Artificial Neural Network-Based Optimization of CO2 Laser Cutting Parameters for Beech Plywood and HDF: A Kerf Geometry Perspective

This study presents the results of Artificial Neural Networks (ANN) predictions with the aim of optimizing the process of beech plywood and HDF laser cutting. A survey is given of the results of predictions of cutting kerf parameters made by Artificial Neural Networks to cover a wide spread of CO2 laser parameters, as well as the results of experimental cutting with maximum laser power (P) equal to 135 W and maximum feed rate (v) equal to 20 mm/s.
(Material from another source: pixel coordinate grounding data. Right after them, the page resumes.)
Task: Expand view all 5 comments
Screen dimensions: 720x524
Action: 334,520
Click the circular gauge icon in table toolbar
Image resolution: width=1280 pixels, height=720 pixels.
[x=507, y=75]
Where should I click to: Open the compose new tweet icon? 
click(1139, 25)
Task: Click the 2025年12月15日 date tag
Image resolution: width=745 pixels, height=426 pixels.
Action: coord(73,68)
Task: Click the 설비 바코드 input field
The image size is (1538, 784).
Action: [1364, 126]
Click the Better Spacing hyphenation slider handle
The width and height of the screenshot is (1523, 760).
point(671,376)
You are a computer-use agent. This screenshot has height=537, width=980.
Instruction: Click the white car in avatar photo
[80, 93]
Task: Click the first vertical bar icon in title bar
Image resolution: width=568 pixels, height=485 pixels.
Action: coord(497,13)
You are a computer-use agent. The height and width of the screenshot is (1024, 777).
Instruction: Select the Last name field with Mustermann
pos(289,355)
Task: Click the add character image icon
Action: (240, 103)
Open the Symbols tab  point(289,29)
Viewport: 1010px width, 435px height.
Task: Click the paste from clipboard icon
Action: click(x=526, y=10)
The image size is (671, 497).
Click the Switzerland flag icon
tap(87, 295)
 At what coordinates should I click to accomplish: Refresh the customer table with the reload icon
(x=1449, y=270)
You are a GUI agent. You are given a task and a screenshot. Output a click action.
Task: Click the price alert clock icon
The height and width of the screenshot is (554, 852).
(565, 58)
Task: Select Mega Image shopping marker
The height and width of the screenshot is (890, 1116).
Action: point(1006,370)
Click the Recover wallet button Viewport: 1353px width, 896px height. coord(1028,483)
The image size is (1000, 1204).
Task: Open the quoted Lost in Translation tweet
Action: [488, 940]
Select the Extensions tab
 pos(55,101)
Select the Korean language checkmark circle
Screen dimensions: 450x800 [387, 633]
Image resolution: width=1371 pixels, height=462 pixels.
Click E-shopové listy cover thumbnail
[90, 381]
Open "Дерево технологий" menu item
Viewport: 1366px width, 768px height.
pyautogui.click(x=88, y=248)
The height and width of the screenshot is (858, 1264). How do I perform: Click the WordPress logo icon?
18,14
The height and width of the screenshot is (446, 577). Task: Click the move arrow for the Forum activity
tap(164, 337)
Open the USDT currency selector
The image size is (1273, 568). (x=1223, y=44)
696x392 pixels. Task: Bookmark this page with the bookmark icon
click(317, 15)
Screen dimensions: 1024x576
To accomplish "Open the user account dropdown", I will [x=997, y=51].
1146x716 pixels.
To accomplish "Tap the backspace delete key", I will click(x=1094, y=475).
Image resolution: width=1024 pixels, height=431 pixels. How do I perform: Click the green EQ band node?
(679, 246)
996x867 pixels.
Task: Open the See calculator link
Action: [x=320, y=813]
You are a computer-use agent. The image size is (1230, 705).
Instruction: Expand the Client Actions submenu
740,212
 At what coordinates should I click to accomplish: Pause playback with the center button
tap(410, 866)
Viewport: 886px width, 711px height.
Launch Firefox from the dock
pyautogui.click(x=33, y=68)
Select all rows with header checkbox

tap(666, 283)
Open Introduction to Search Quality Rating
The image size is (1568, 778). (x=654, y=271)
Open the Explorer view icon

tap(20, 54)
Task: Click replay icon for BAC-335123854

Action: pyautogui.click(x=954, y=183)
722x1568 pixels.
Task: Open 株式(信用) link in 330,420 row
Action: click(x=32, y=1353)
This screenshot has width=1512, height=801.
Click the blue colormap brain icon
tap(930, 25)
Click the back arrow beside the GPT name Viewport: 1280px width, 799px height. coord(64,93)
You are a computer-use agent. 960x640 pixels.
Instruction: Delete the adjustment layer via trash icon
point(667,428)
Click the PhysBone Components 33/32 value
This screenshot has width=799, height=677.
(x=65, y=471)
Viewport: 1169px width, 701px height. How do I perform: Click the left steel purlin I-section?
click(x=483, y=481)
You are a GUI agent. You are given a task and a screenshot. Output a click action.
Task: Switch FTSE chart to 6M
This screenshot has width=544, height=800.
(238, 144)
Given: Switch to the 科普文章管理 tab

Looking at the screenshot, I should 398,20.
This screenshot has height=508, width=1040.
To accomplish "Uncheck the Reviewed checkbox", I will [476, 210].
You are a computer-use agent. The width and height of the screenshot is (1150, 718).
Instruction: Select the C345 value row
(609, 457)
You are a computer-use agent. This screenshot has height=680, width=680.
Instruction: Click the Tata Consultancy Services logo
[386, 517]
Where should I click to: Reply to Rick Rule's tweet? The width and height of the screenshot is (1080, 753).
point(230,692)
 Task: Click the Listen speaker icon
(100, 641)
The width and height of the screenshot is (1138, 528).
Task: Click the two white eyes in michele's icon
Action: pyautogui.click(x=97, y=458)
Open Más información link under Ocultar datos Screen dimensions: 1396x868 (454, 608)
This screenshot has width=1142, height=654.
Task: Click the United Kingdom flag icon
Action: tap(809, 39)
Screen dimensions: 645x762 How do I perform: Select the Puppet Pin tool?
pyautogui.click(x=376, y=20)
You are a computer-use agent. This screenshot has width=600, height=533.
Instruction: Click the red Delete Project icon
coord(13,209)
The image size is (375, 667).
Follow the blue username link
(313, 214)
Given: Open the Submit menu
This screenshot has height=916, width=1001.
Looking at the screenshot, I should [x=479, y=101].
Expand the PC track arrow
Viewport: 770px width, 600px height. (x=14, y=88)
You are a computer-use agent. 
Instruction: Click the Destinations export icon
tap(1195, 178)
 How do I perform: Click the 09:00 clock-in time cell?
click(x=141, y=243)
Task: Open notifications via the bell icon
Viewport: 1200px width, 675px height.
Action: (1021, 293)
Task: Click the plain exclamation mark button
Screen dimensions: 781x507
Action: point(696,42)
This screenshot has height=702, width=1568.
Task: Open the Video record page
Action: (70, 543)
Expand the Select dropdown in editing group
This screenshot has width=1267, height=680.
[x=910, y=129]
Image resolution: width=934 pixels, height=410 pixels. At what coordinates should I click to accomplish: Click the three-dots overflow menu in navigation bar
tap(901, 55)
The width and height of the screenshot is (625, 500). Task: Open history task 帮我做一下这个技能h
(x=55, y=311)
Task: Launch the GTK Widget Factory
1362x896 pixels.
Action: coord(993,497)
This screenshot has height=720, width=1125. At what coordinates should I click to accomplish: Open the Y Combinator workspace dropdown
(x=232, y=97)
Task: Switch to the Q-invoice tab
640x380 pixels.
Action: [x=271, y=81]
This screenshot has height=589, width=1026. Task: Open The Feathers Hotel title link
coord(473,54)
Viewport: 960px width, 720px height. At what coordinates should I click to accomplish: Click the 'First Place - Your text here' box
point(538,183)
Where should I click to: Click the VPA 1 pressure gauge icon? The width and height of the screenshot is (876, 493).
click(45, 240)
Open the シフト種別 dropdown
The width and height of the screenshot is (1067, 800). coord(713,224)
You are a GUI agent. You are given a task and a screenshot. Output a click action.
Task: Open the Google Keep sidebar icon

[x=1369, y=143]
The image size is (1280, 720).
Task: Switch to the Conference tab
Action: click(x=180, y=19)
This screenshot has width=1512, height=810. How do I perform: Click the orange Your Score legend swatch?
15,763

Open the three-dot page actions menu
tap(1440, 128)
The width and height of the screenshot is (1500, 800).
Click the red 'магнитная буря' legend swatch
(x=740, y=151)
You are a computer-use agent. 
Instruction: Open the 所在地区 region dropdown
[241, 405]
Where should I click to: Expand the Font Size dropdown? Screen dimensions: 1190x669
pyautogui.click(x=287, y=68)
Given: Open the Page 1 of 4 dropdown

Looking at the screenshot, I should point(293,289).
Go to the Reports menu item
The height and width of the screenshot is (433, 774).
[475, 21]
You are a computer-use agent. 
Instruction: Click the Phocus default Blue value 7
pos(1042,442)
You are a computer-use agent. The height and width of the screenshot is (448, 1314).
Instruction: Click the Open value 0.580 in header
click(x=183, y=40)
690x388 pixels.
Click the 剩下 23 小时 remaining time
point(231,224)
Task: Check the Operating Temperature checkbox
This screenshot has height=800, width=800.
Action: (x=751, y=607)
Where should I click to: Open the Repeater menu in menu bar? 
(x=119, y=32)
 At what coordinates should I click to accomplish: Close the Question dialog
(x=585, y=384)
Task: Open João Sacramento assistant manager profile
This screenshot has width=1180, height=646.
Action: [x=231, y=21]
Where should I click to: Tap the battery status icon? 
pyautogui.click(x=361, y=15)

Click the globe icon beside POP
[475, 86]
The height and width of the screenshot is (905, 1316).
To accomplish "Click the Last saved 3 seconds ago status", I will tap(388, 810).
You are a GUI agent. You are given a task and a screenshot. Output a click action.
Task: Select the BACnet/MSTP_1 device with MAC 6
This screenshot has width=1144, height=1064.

Validity of the best neural network was checked versus overfitting of the best neural networks, confirmed according to r value of the model (minimum 0.971), MAPE (%) (maximum 6.21 %) and compared with the results of other authors. The article also presents the effect of energy density values E on values of cutting kerf parameters and their variance. The results show that the optimal value of laser power (P) and feed rate (v) for beech plywood are (200-300 W; 10-15 mm/s), while for more dense and more homogenous high-density fibreboard (HDF) they are (300-500 W; 5-10 mm/s). Optimal energy densities (E) are then 133 MJ/m2 for beech plywood and 433 MJ/m2 for HDF. Similar as for other wooden materials, it follows that more dense species of wood should be cut with higher values of energy densities. The results can be applied to reduce the material and energy demands by optimizing the quality of cut with minimum symmetrical kerf widths.